The idea is to give a committed information rate of 150Mps with a committed burst rate of 15MB. The CIR represents the average bandwidth allowed for the interface, while the CB represents the maximum amount of data (in bytes) that can be sent at line speed in a single burst before the CIR kicks in to throttle the traffic.

Back in October of 2023, I reached the conclusion that the policer works in the following modes:

  • On input, the policer is applied on device-input which means it takes frames directly from the Phy. It will not work on any sub-interfaces. It explains why the policer worked on untagged (Gi10/0/1) but not on tagged (Gi10/0/1.100) sub-interfaces.
  • On output, the policer is applied on ip4-output and ip6-output, which works only for L3 enabled interfaces, not for L2 ones like the ones one might use on bridge domain or L2 cross connects.

VPP Infra: L2 Feature Maps

The benefit in using the device-input input arc is it’s efficient: every packet that comes from the device (Gi10/0/1) regardless of tagging or not, will be handed off to the policer plugin. It means any traffic (L2, L3, sub-interface, tagged, untagged) will all go through the same policer.

In src/vnet/l2/ there are two nodes called l2-input and l2-output.
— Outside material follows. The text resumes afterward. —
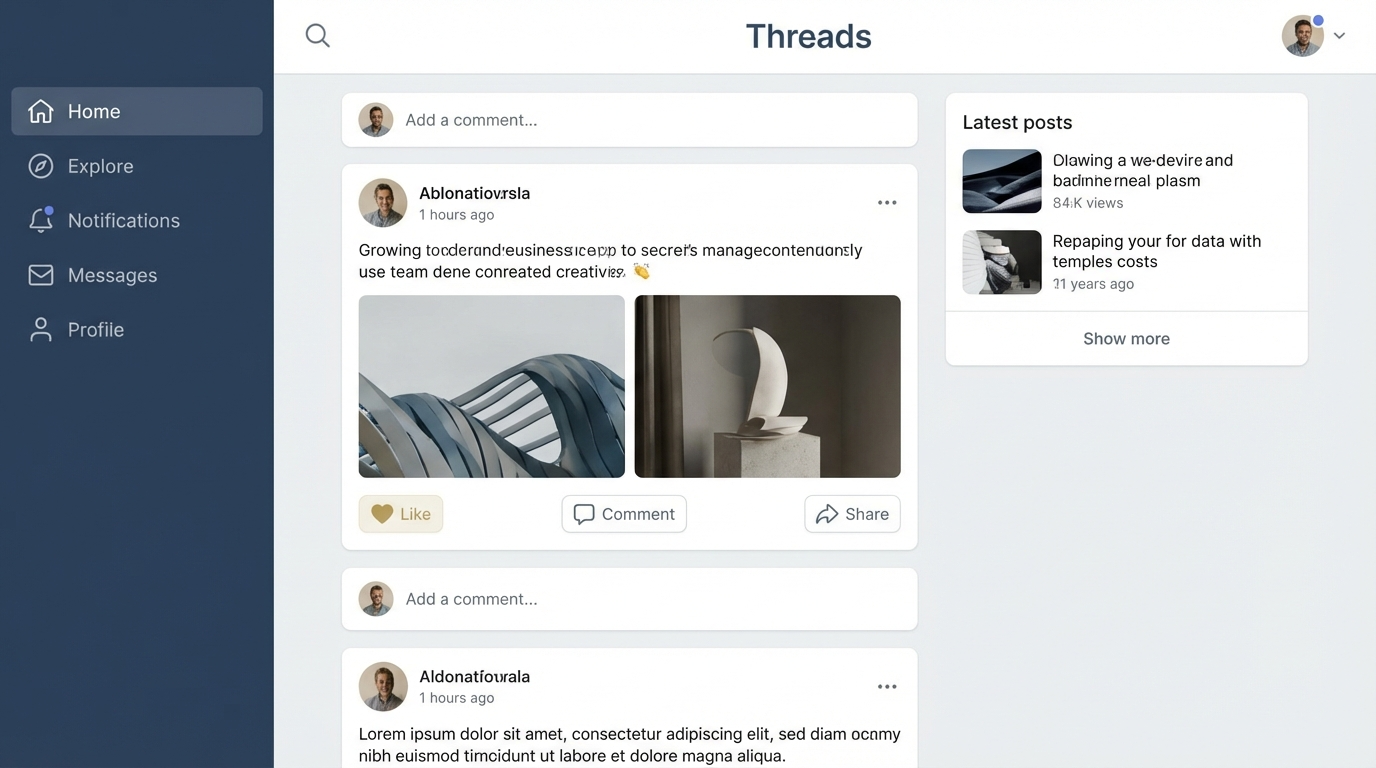Click the Messages envelope icon
Viewport: 1376px width, 768px height.
(41, 275)
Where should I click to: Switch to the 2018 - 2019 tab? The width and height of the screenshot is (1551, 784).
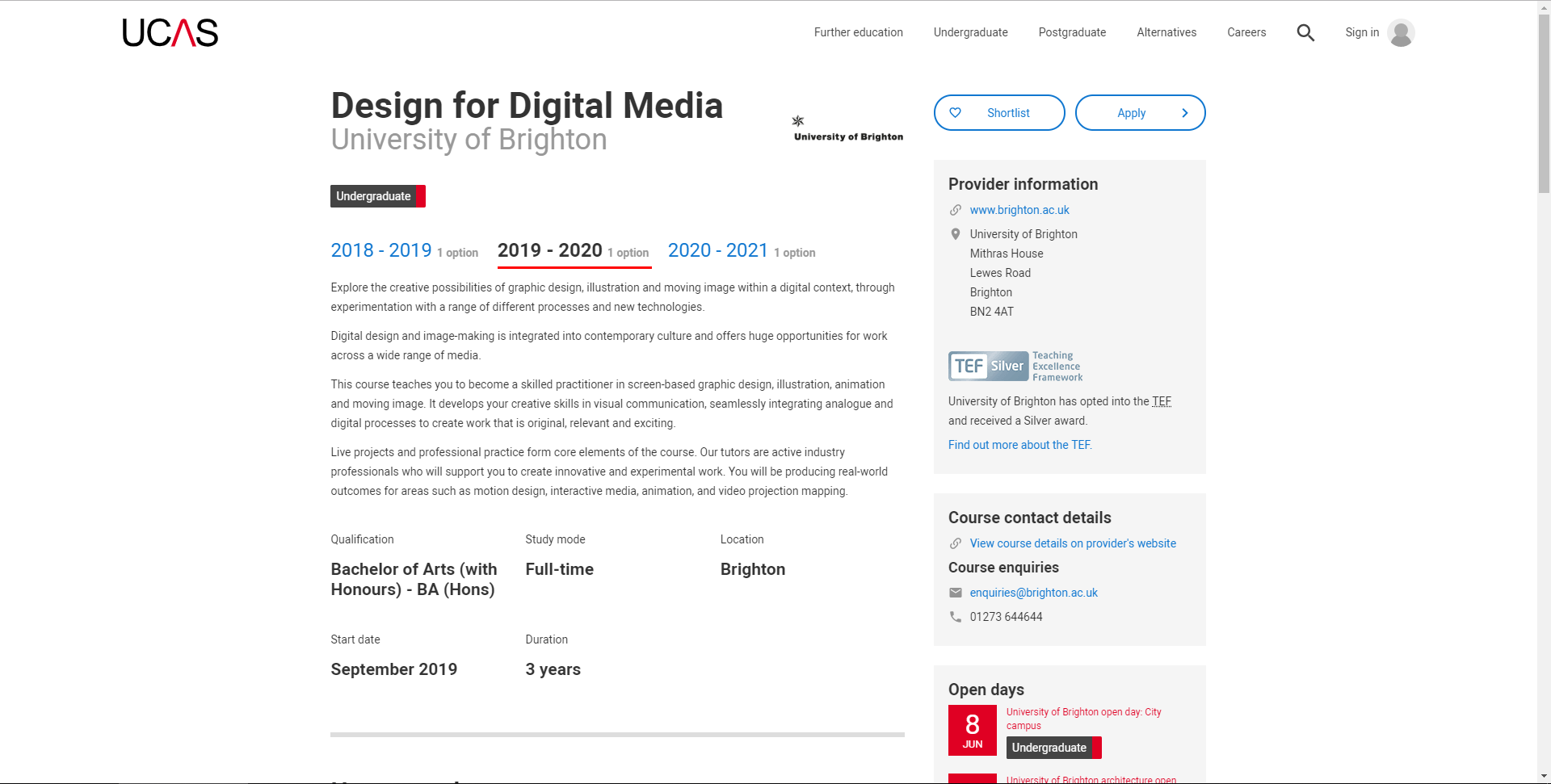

I can configure VPP to call these nodes before ip[46]-unicast and before ip[46]-output respectively. These L2 nodes have a feature bitmap with 32 entries. The l2-input / l2-output nodes use a bitmap walk: they find the highest set bit, and then dispatch the packet to a pre-configured graph node. Upon return, the feat-bitmap-next checks the next bit, and if that one is set, dispatches the packet to the next pre-configured graph node. This continues until all the bits are checked and packets have been handed to their respective graph node if any given bit is set.

To show what I can do with these nodes, let me dive in to an example. When a packet arrives on an interface configured in L2 mode, either because it’s a bridge-domain or an L2XC, ethernet-input will send it to l2-input. This node does three things:

  1. It will classify the packet, by reading the interface configuration (l2input_main.configs) for the sw_if_index, which contains the mode of the interface (bridge-domain, l2xc, or bvi). It also contains the feature bitmap: a statically configured set of features for this interface.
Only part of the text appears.